With the collapse of the centrist government, it was quite clear that the two center parties would suffer the greatest losses, with voters on the left favoring the smaller center-left party Democrats 66 and the Green Party, and voters on the right turning to the “libertarian-lite” party, the People’s Party for Freedom and Democracy (VVD), and the anti-Immigrant, anti-Islam Party for Freedom (PVV).  Indeed, earlier this spring there was a surge in support for the Party for Freedom and it’s leader Geert Wilders, with some pollsters suggesting that the PVV would come out on top in the general elections.

As this is a personal blog, not a news or political blog, I feel no shame in skipping the even-handedness to state my views plainly: Geert Wilders scares the crap out of me. He is an immensely charismatic leader, able to stir up and mobilize feelings of fear and anger in his followers. For Wilders there is no room for multiculturalism. He firmly believes that immigrants, in general, and Islam, in particular, threaten the Dutch way of life and the “Islamisation” of the country must stop. The PVV platform includes banning the Koran, halting all new Mosque construction and a tax on head scarves (what Wilders crudely refers to as “Head Rag Tax”). Wilders’ discourse and policy agenda are so extremely offensive to me it’s hard to even know where to start. In the interest of avoiding an all out rant, I will only say that, as someone who values multiculturalism and as an immigrant myself, I am deeply opposed to the PVV.

Geert Wilders, PVV (Source: NRC Handelsblad)

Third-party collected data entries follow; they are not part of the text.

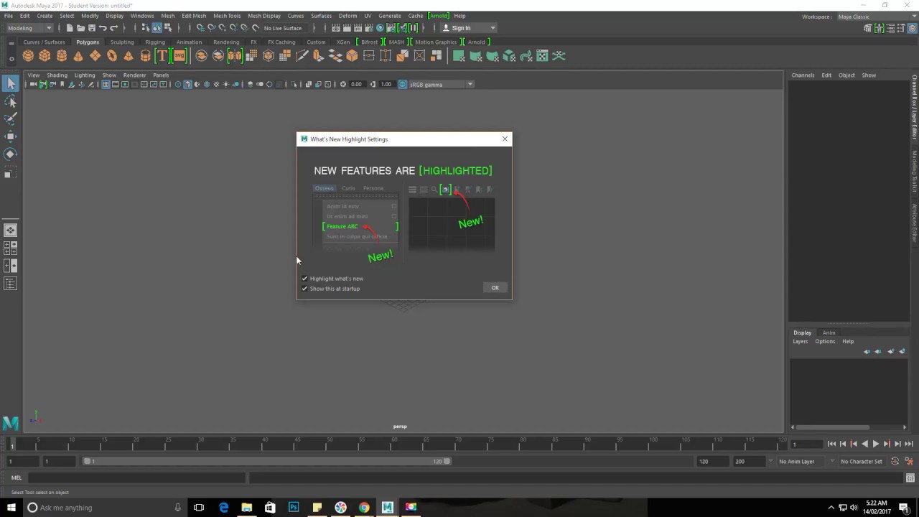Viewport: 919px width, 517px height.
Task: Open the Script Editor icon
Action: tap(910, 478)
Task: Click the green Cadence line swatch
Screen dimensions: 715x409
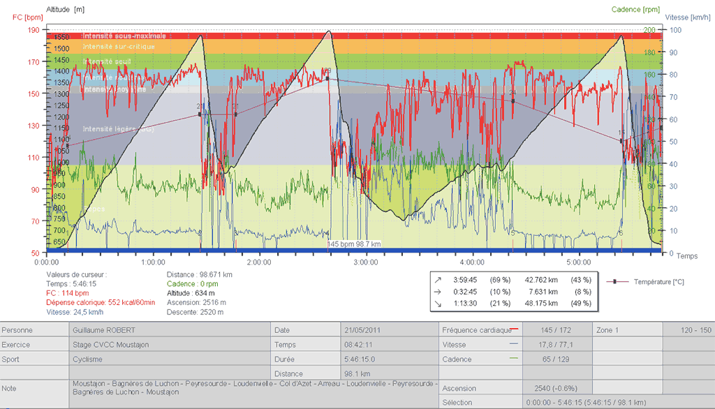Action: (x=514, y=359)
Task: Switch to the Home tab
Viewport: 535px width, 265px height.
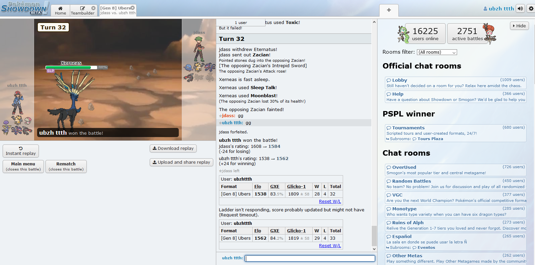Action: click(60, 10)
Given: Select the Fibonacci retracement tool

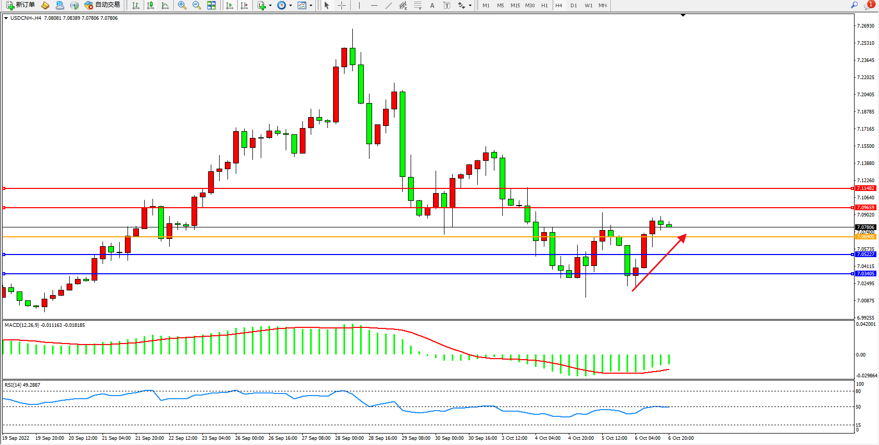Looking at the screenshot, I should 417,5.
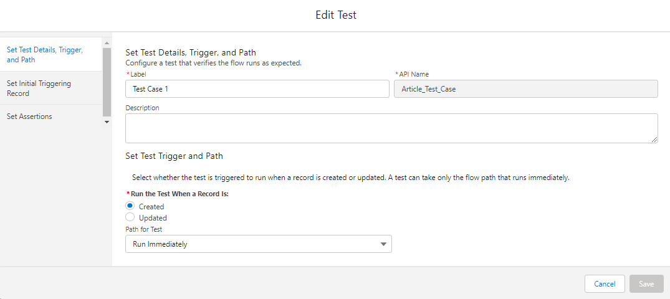Click the Edit Test dialog title

pos(335,15)
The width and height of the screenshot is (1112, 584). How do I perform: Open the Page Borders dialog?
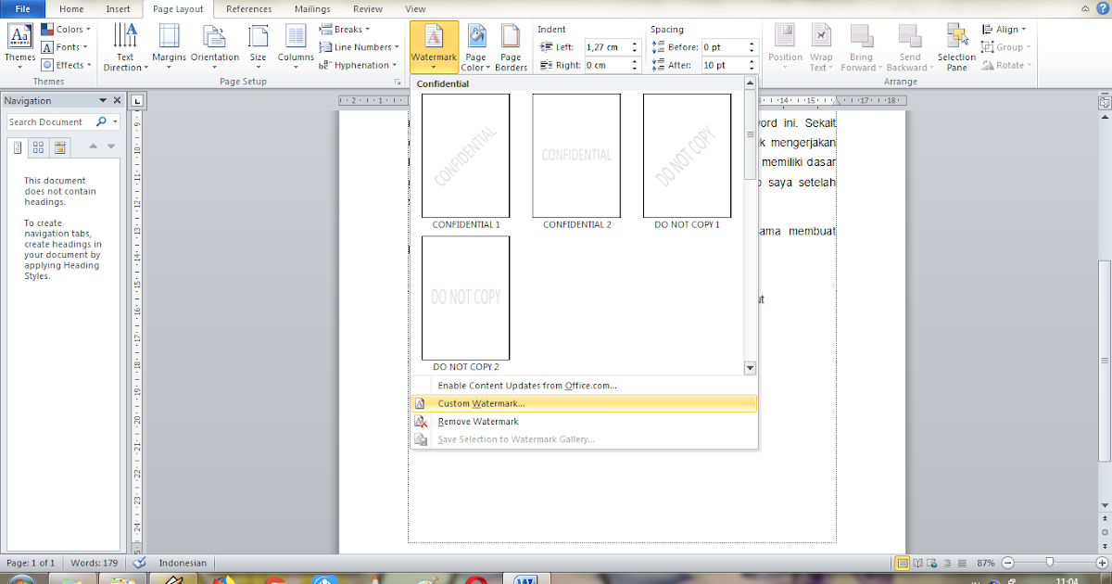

Not long after the fall of the national government, the Dutch held local municipal elections in March. The PVV strategically ran candidates in only two municipalities where they did exceptionally well, coming in first in Alkmaar and second in the Hague. If the municipal elections were a practice run for the national elections, things looked pretty good for the PVV. However, in the wake of these electoral successes came some failures. As a largely one-issue party, it wasn’t clear that the PVV would be effective leaders. Further, the other political parties in Alkmaar and the Hague rallied together to block the PVV policy agenda. While only the Labor party has publicly declared that they will not form a coalition with PVV at the national-level, moves against the PVV at the local level do hint at a broader anti-PVV sentiment.

Mark Rutte, VVD (Source: Fotograaf Nick van Ormondt)

In the last few weeks, things have changed again and it seems that now “it’s the economy, stupid!” Issues of Greek debt, the international economic crisis, and high deficits and unemployment at home now top the list of issues of greatest concern to Dutch voters. And it’s likely that the “libertarian-lite” VVD and it’s leader Mark Rutte will benefit from the attention-shift to economic issues.  The VVD’s platform includes plans for cutting government spending, raising the retirement age from 65 to 67, and replacing university student “grants” with student “loans.” While the PVV will likely gain seats, Wilders is no longer expected to pull off an upset. And, as to the parties on the left, Labor’s popular new leader, the former Amsterdam mayor Job Cohen, may have managed to help the party recover from the set back of the government collapse. (Does the PvdA’s unofficial campaign slogan “Yes we Cohen!” seem familiar to anyone?)

Job Cohen, PvdA (source: Wikipedia)

Of course this post barely even scratches the surface of the 2010 elections (verkiezingen), with its hundreds of candidates and 17+ political parties. But hopefully I’ve given you a sense of my enthusiasm and nervousness as I wait to see who will come out on top and, given that it’s unlikely that any one party will have a majority, what the new coalition government will look like. Now that I’m an official resident I feel like I have a stake in things, thus making the elections extremely exciting… but it is also frustrating to watch from the sidelines without the right to vote, especially when issues of immigration and integration are on the table.